Las Vegas Sun

May 3, 2024

ODDS ‘N’ ENDS:

Here’s an NFL pick that really goes against the grain

So-called experts often claim to be contrarian, but marketplace shows this bet is

Sun Blog

One day Banzan was walking through a market. He overheard a customer say to the butcher, “Give me the best piece of meat you have.” “Everything in my shop is the best,” replied the butcher. “You cannot find any piece of meat that is not the best.” With these words, Banzan was enlightened.

— A Zen koan

Although I’m far from enlightened, I’m reminded of that paradox every football season in Las Vegas with the onset of those “handicapping contests” sponsored by one sports book or another.

You know the drill. A select group of supposedly high-level sports bettors compete for a cash prize by predicting the outcome of football games against the point spread. Positioned behind a microphone in a designated area inside a casino, they recite a litany of reasons and the rationale for each of their picks. The whole shebang airs on a local radio station.

(All too often, the “professional handicappers” in the contest have way too much trouble beating a hypothetical coin-flipper, but that’s another story for another day.)

Anyway, there are several phrases you can bank on hearing during these competitions. They’re sure things. You could devise a drinking game based on them — although that’s probably not a very Zen thing to do.

My favorite is the “Contrarian Declaration.” A contestant takes the mic and intones, “Well, you know, I’m a big contrarian bettor and I’m not afraid to make predictions that everyone else hates, so I’m picking ...” It sounds good, until the next guy also claims to embrace the contrarian style, and the guy after him calls himself Mr. Contrarian.

You have to figure Banzan would have appreciated it. After all, by definition, not everyone can be a contrarian, just as every piece of meat can’t be the best.

By the way, here are the other two most reliable handicapping-contest standbys:

• Just before taking one of the heaviest favorites on the board: “I’m usually an underdog bettor and I hate laying so many points, but ...”

• Before taking a 6-point underdog that had been getting 7 points all week: “I normally won’t make a play after the line has moved against me like this, but ...”

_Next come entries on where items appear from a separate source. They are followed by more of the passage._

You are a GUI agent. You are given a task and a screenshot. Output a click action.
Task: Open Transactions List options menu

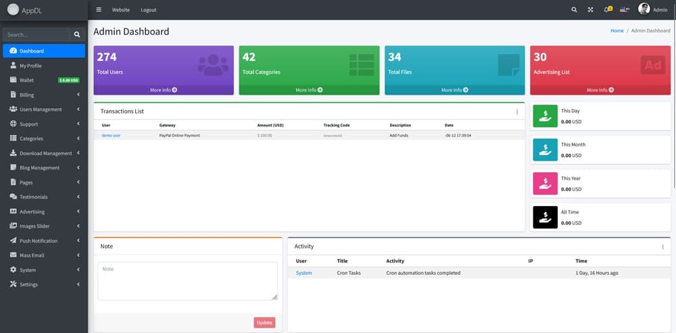click(517, 111)
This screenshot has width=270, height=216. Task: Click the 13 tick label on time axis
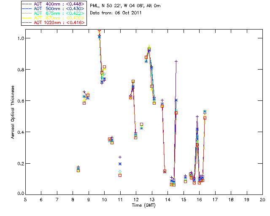tap(152, 200)
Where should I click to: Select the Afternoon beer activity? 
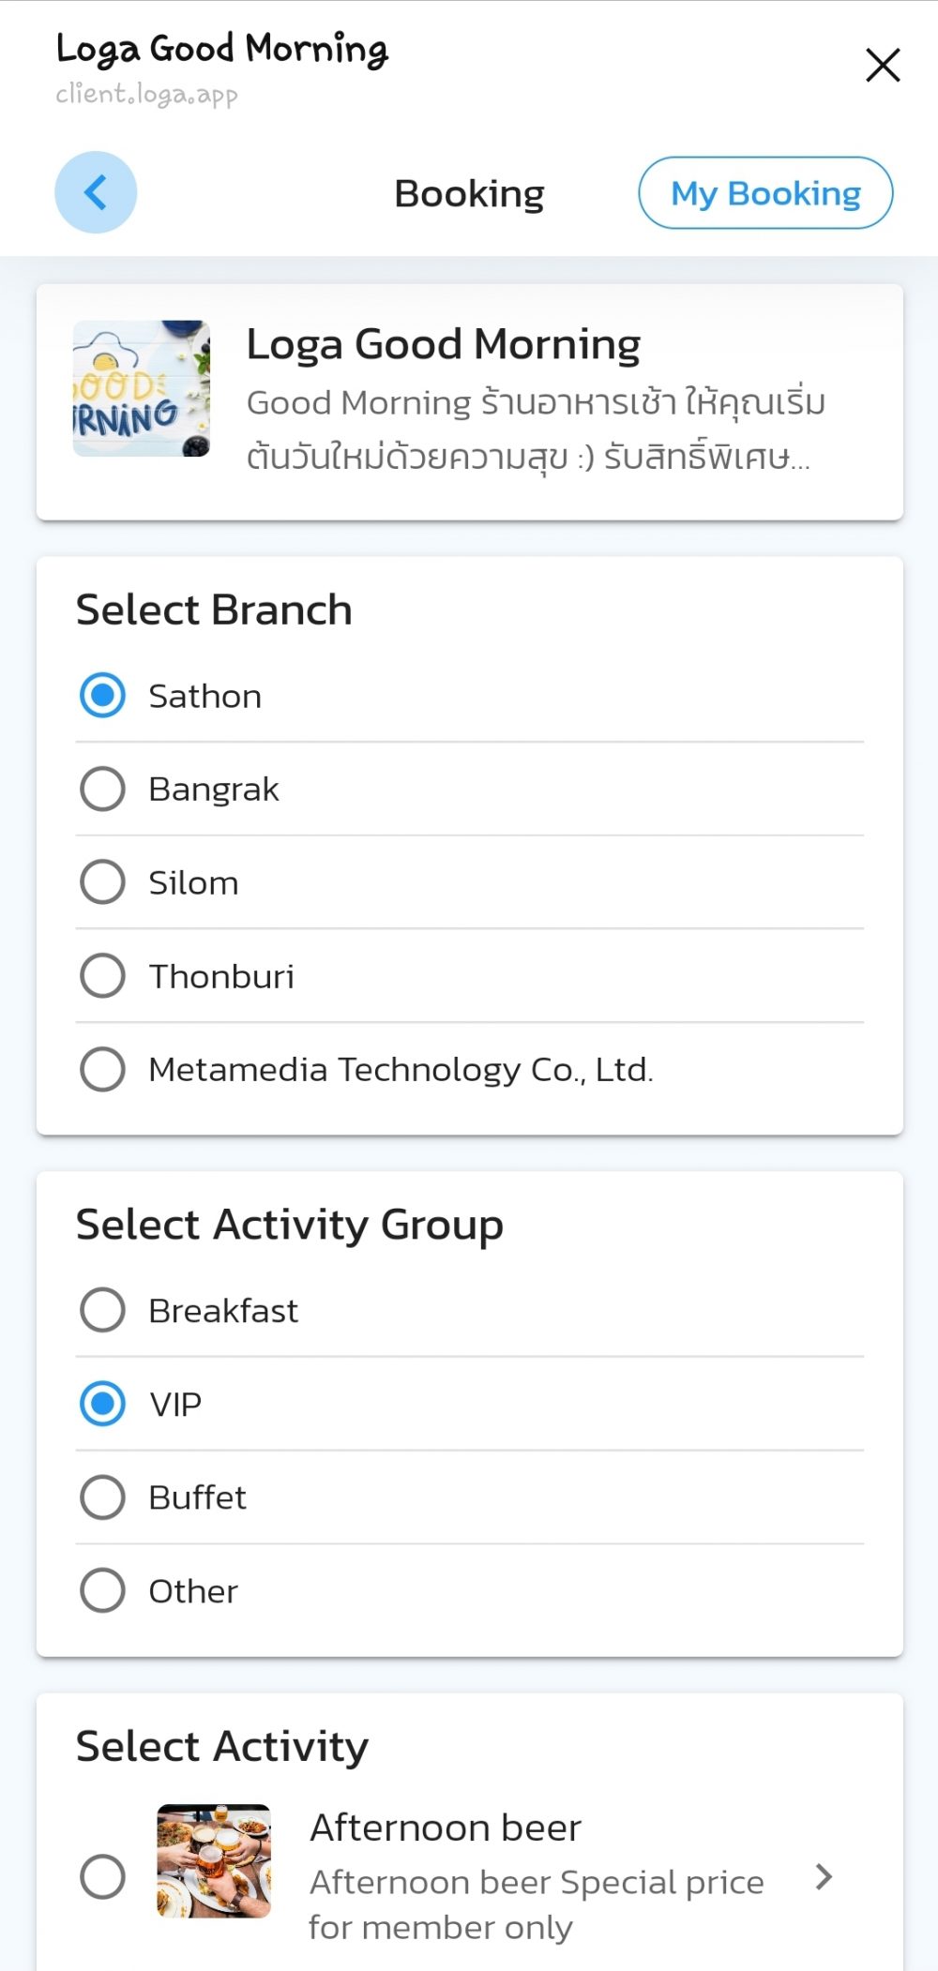(102, 1877)
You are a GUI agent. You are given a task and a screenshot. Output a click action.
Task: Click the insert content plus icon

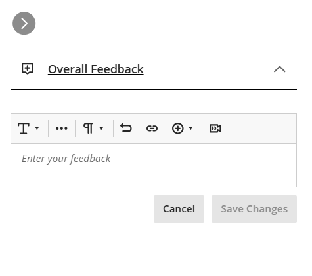point(177,128)
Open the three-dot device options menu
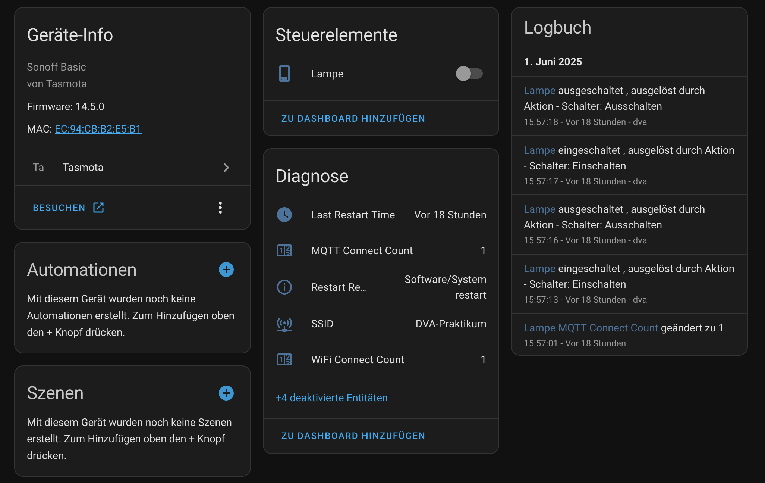 click(220, 208)
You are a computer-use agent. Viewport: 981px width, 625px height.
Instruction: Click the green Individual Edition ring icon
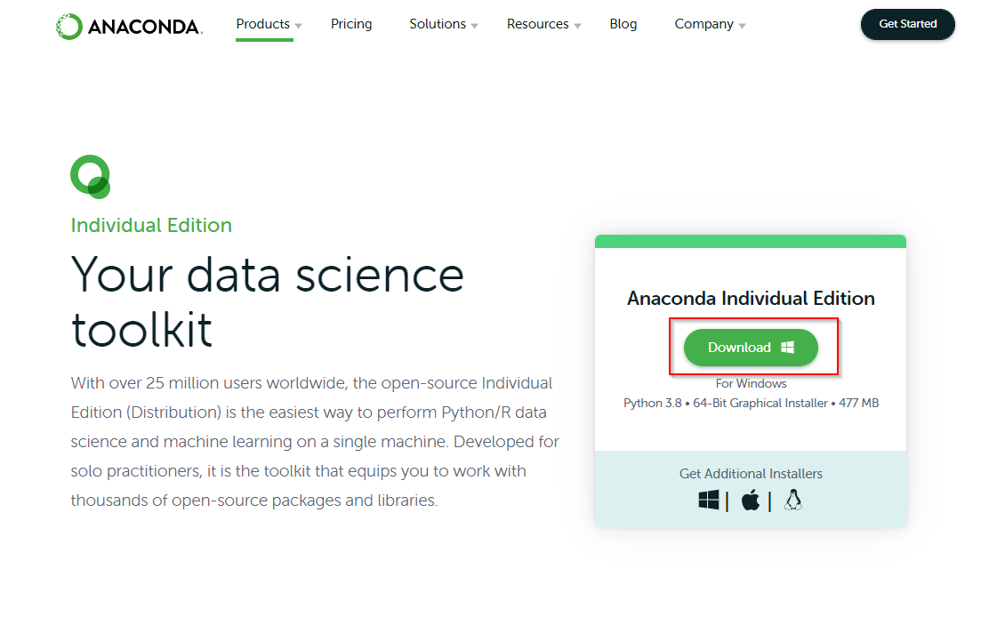pyautogui.click(x=90, y=176)
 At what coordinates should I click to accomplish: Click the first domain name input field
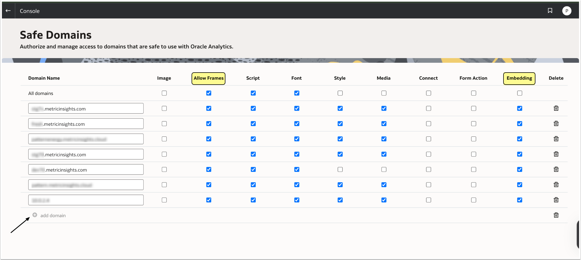pyautogui.click(x=86, y=109)
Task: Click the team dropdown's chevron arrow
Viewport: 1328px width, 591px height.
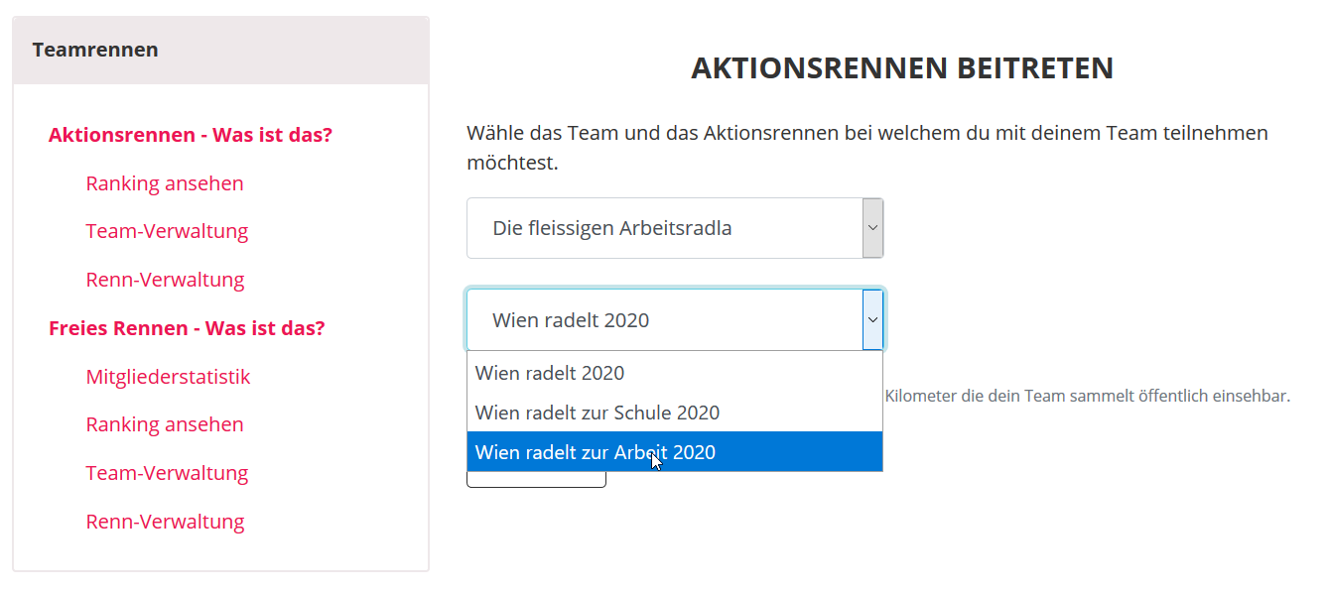Action: [872, 228]
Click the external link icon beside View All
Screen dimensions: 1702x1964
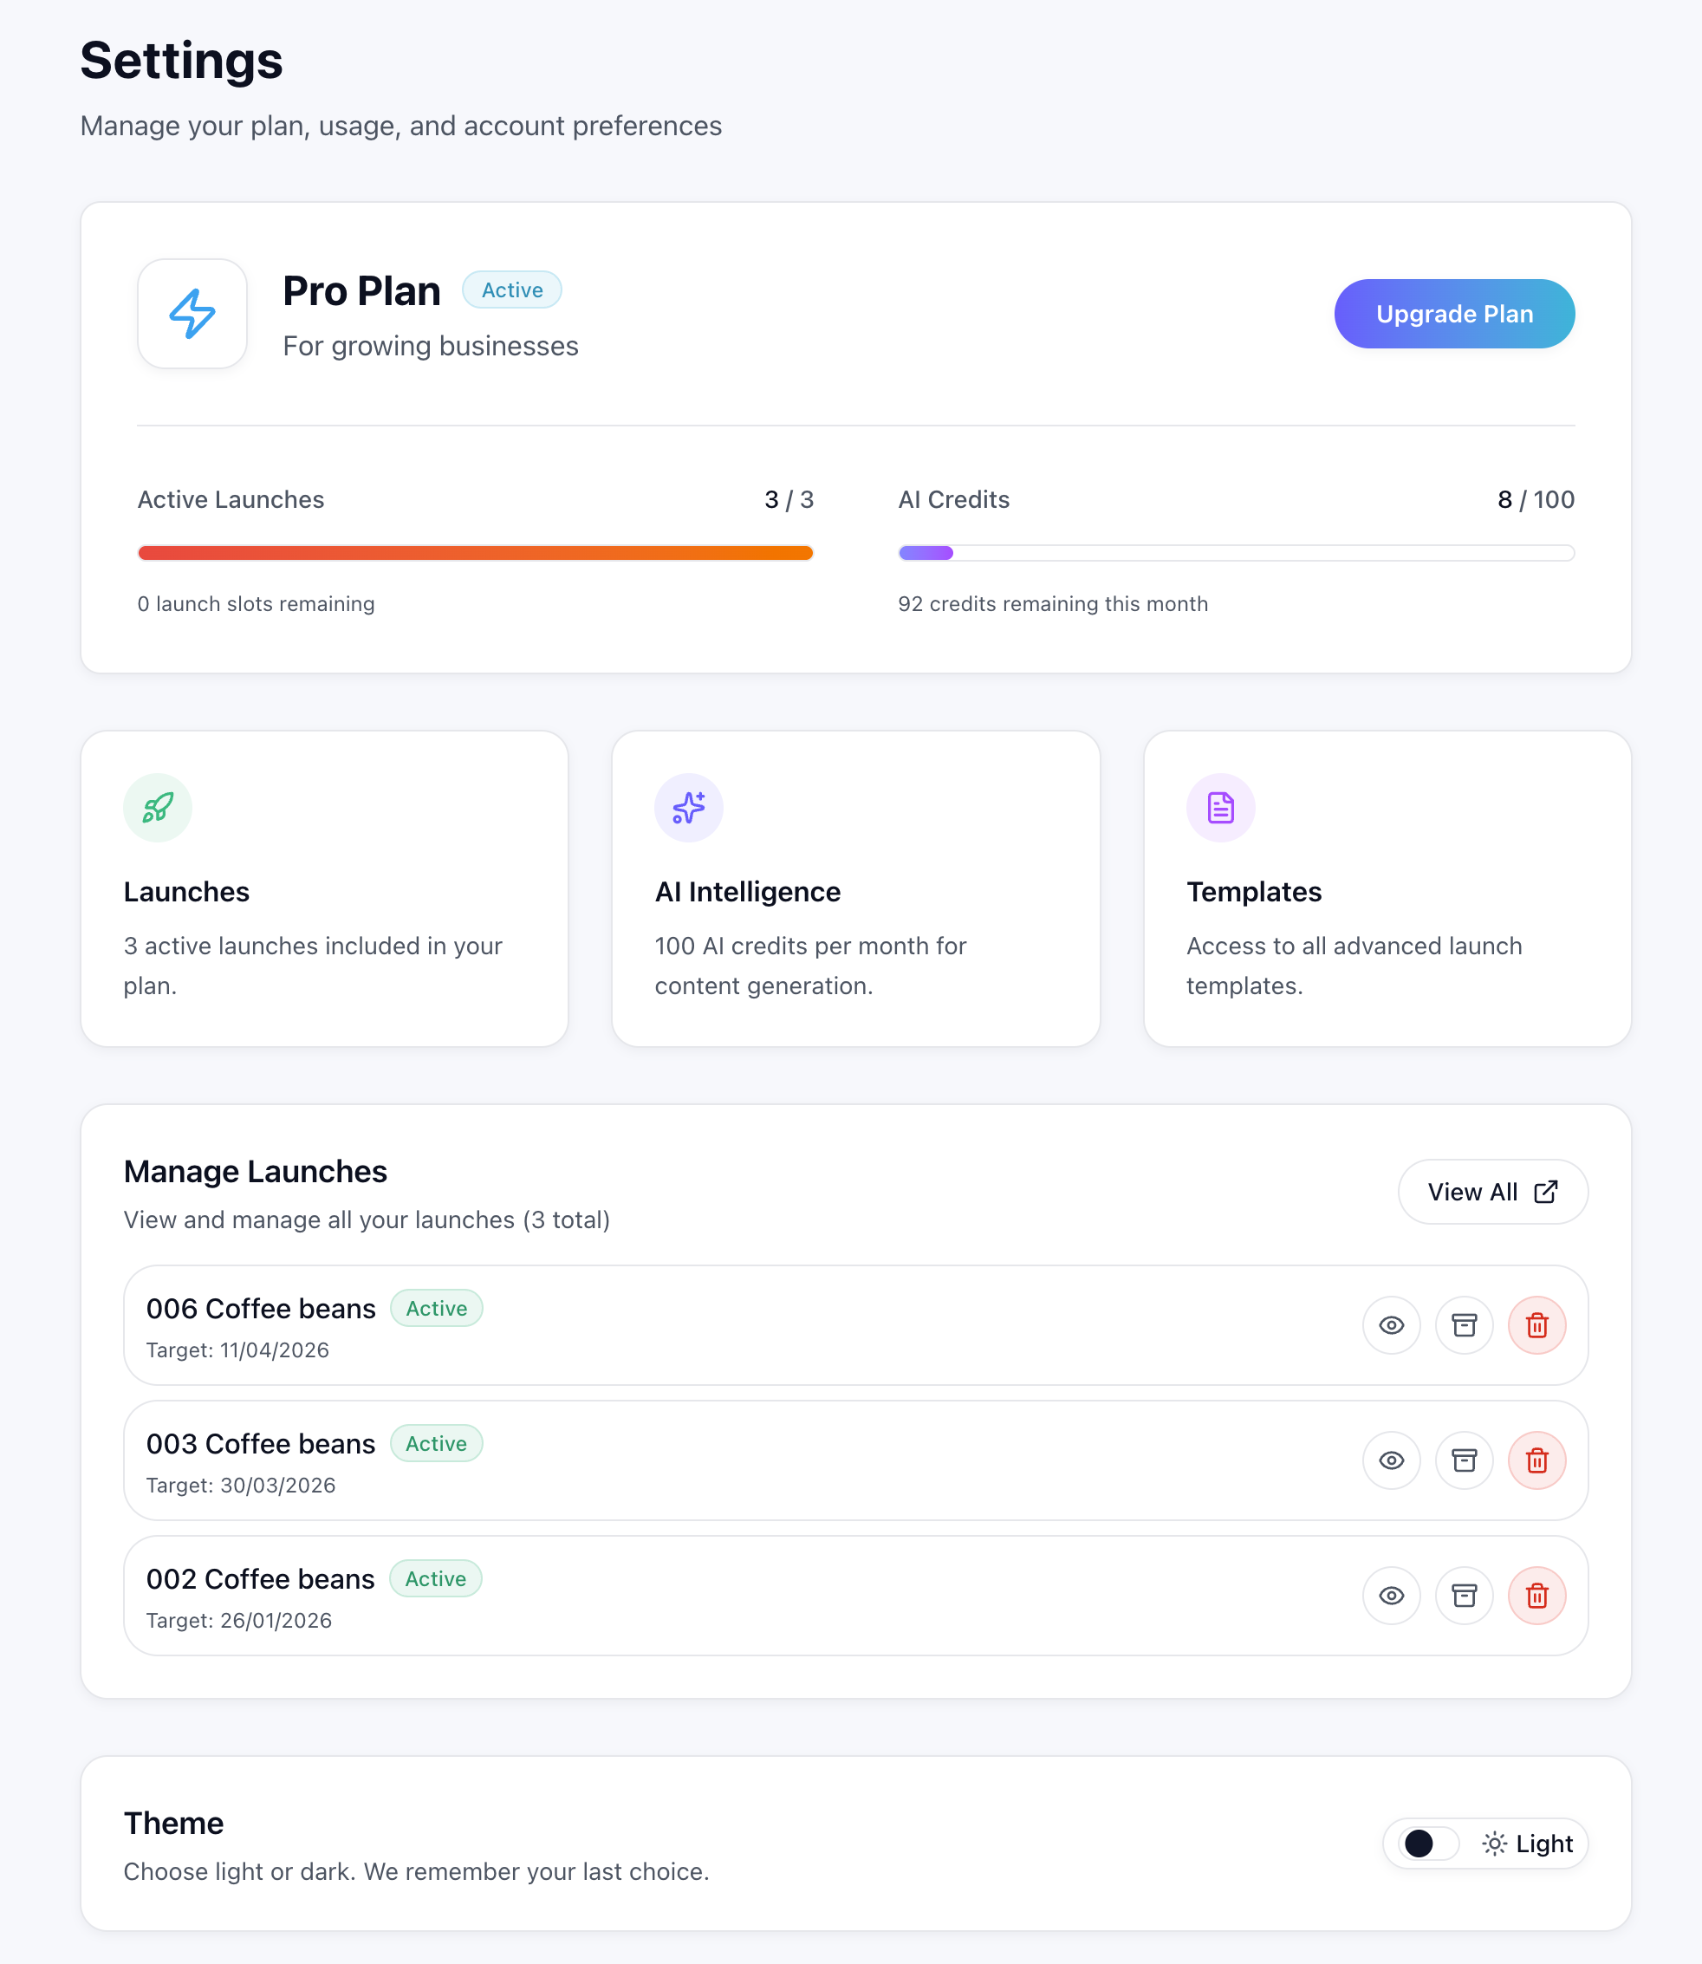pos(1546,1191)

I thought of the Contrarian Declaration, though, after a July 9 column predicting three NFL season-win over/under plays. I suspected two of them (the Ravens “over” 8 1/2 and the Patriots “under” 11 1/2) would meet with approval from avid bettors and the third (the Buccaneers “over” 6 1/2) would be an unpopular pick.

In other words, I considered the Buccaneers a contrarian play.

Those suspicions were well-founded. The most vocal criticism of the pick came from Fezzik, the one-name Las Vegas professional gambler. Fezzik expressed concerns about new Tampa Bay head coach Raheem Morris, who took over for Jon Gruden in January, and about the Bucs’ tough schedule, which includes a “home” game against the Patriots on Oct. 25 — in London.

“Here’s why I hate the play,” Fezzik said. “There are so many easier bets to make out there right now. It flies in the face of basic strategy to find a team with a hard schedule with a 32-year-old, unproven, brand-new coach. They have a game in London that should be a home game.

“With all the problems the Bucs have, everyone’s going to pick up on it and bet it under.”

The betting marketplace does like the Bucs under 6 1/2. In fact, Fezzik used a mild profanity to describe what the market is doing to my pick of the Bucs over. Although the line on Tampa opened at a solid 6 1/2, bettors now must lay upward of minus 140 on the under.

Call this one my first official contrarian play of the 2009-10 NFL season.